When I attended graduate business school in the late 1970’s, the big “change” in finance was examining cash flow instead of earnings.  After all, the logic went, how can you make fair assessments on leverage and other ratios if you do not have a basic understanding of the underlying cash flow?  A few of us jokingly proposed that the solution to every case study should be the mantra, “cash is king.”
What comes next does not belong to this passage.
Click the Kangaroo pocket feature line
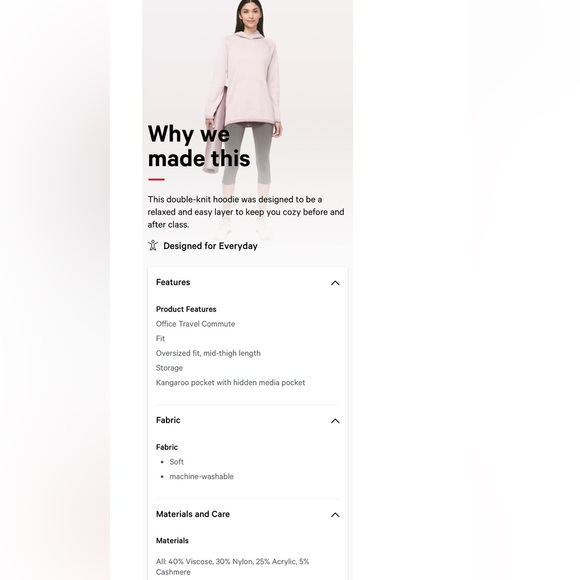 [x=230, y=382]
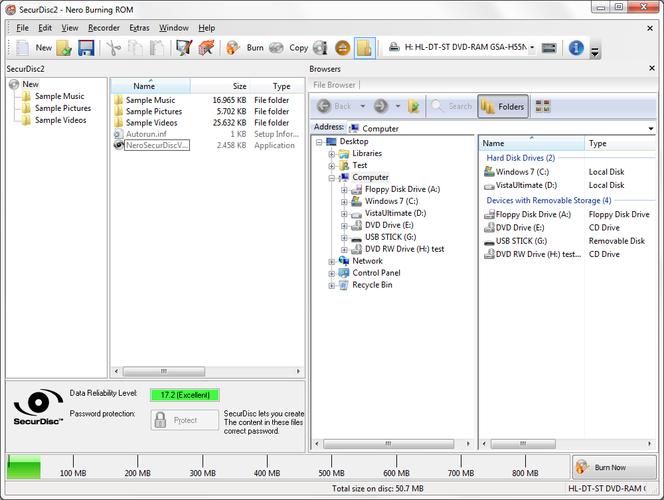Collapse the Computer node in folder tree
This screenshot has height=500, width=664.
332,177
Within a couple of decades, the financial industry seemed to lose focus on examining cash flows and instead focused on earnings, which, in many cases, were generated by exotic financial instruments, some supported by outlandish leverage ratios of 100:1.  Others were backed by merely a guarantee (the credit default swap market and mortgage insurance market).  Evidently, institutions such as AIG and MBIA believed that receiving a one or two percent transaction fee for a guaranty was “easy money.”  It’s too bad that the accountants and the MBA’s weren’t communicating since “risk” has always been a formulation in valuation analysis and the higher the leverage, the higher the risk.

The collapse of the sub-prime lending market earlier this year was just the tip of the iceberg.  The tightening of credit by lenders and the mark-to-market of marketable securities were natural reactions (that should have occurred earlier) and unfortunately, have exacerbated the liquidity crunch.  Even some of the most secure commercial paper has been impacted with the flight to security by individual and corporate investors in a liquidity-strapped market where there are fewer buyers of bonds.